══ Material provided

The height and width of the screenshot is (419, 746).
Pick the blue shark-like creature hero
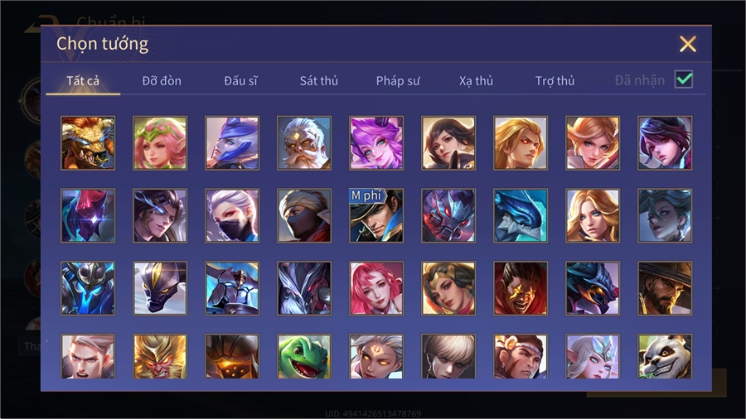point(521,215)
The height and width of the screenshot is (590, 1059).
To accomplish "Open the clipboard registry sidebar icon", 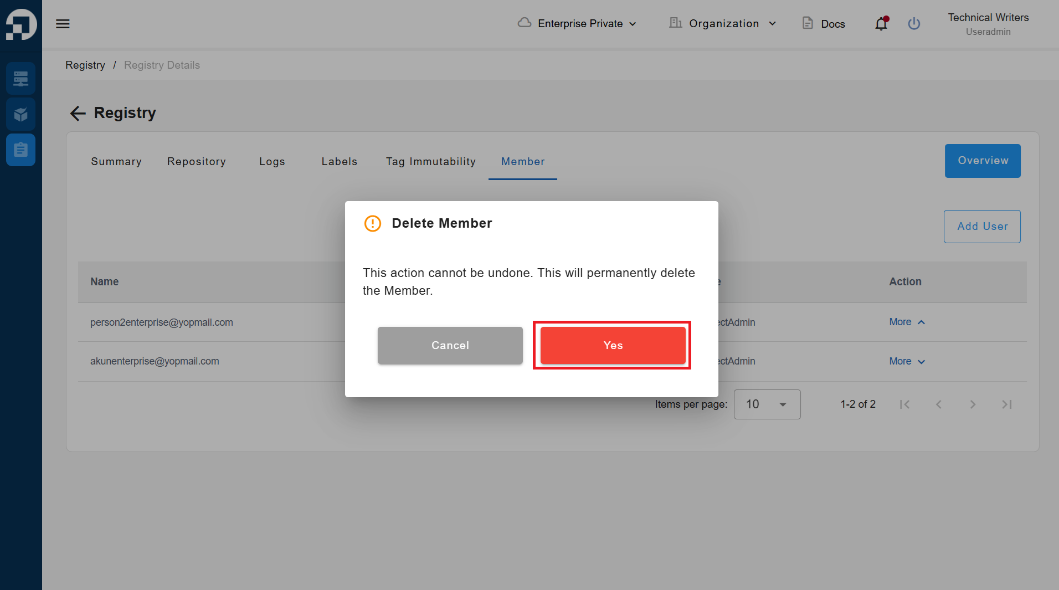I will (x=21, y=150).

════

Problem to work on: Every line that holds the string "width" must be copied from the records above.

Finished task:
The height and width of the screenshot is (419, 746).
The height and width of the screenshot is (590, 1059).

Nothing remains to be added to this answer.